But deliver us from evil of prayer in the schools

August 29, 1994|By MIKE ROYKO

I would have guessed that any teacher would have been delighted with a new law in Georgia that requires all students to sit silently for as much as one minute at the beginning of each school day.

In many classes, that minute might be the last long moment without jabbering, mumbling, giggling, grunting, groaning and other sounds common to young creatures.

But Brian Bown, a teacher in the Georgia town of Snellville, thinks otherwise. He refused to ask his students to sit in silent meditation and has been suspended.

Bown believes that the moment of silence is a sly way to get students to pray, although the Georgia law specifically says that it isn't intended to be used for religious purposes.

Since organized prayer is not allowed in public schools, Bown says he would violate his beliefs and conscience if he told his students to observe a moment of silence.

So now he has become the latest symbol in the endless battle over the issue of prayer in the public schools.

This has always struck me as being a silly controversy, since any American has the right to silently pray anywhere and anytime.

And if students were questioned and answered truthfully, many would admit that they pray in school on their own. They pray for all sorts of things: that the teacher won't ask them a question, that they stay awake, that the class thug will not torment them during lunch break, or that they fulfill their carnal desires with the cute thing in the next row.

But in some parts of this country, especially the South, many parents can't stop fretting and fussing because a teacher isn't telling their offspring to bow their heads and ask the good Lord for something or other.

You would think these God-fearing folk would be content to have their children say a morning prayer in the kitchen before eating their grits. And they could lead them in prayer before dinner, during TV commercials and before they go to bed. And they can haul them to church on Sunday and have them pray and hoot and holler and sing and weep and wail and splash in water and cast out the devil and play with snakes and anything else they deem necessary for leading a decent life.
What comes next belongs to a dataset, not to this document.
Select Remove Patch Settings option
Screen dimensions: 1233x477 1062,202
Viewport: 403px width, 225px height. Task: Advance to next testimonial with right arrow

But for some reason, that isn't enough for them. They insist that a teacher should assume some responsibility for the spiritual growth of their little boogers.

That's never made sense to me. These parents don't ask the school bus driver to lead prayers. Or the truant officer, school engineer, crossing guard, school nurse or marijuana dealer. So why ask a teacher to do it?

A teacher has no greater theological standing than, say, a bartender. And I would wager that most of these parents wouldn't think of walking into their favorite Bubba's Roadhouse and Cafe and asking the bartender to lead the patrons in prayer. I have been in many a Southern honky-tonk, and not once have I heard a prayer uttered by any of the God-fearing rustics, even when they begin swatting each other with bottles, a favorite rural pastime.

Nor do they tell their teen-agers to pray when they go to a movie, a football game, a stock car race, or when they drive their Chevy to the levee to drink some beer.

These parents, and the politicians who pander to them, don't seem to understand the potential for strife and chaos that school prayer carries with it.

If prayers were allowed, everyone would have to be permitted to pray to the deity of her choice. That means a student would be permitted to worship devils, demons, forest pixies, the moon, the spirit of Elvis or any other danged thing.

How would these parents react if their little darlin' came home and said: "During prayer today, that Festus Dudd started praying real loud to Mumba, the lord of lust and dirty deeds. Then he pinched little Nell. Say, Pa, why can't we go to that church?" Well, you can bet Pa would swallow his chaw. So would Ma.

On the other hand, that Snellville teacher seems to be overreacting. While he might be correct in suspecting that the Georgia legislature is trying to sneak prayer into the schools by way of that minute of silence, there is no reason to believe that the students will use it for that purpose. They are more likely to just sit back and think about performing foul deeds, crude acts and other recreational activities. That's the way young madcaps are.

All the teacher has to do is watch them grin when the minute of silence is over.

You don't grin if you've been thinking about salvation.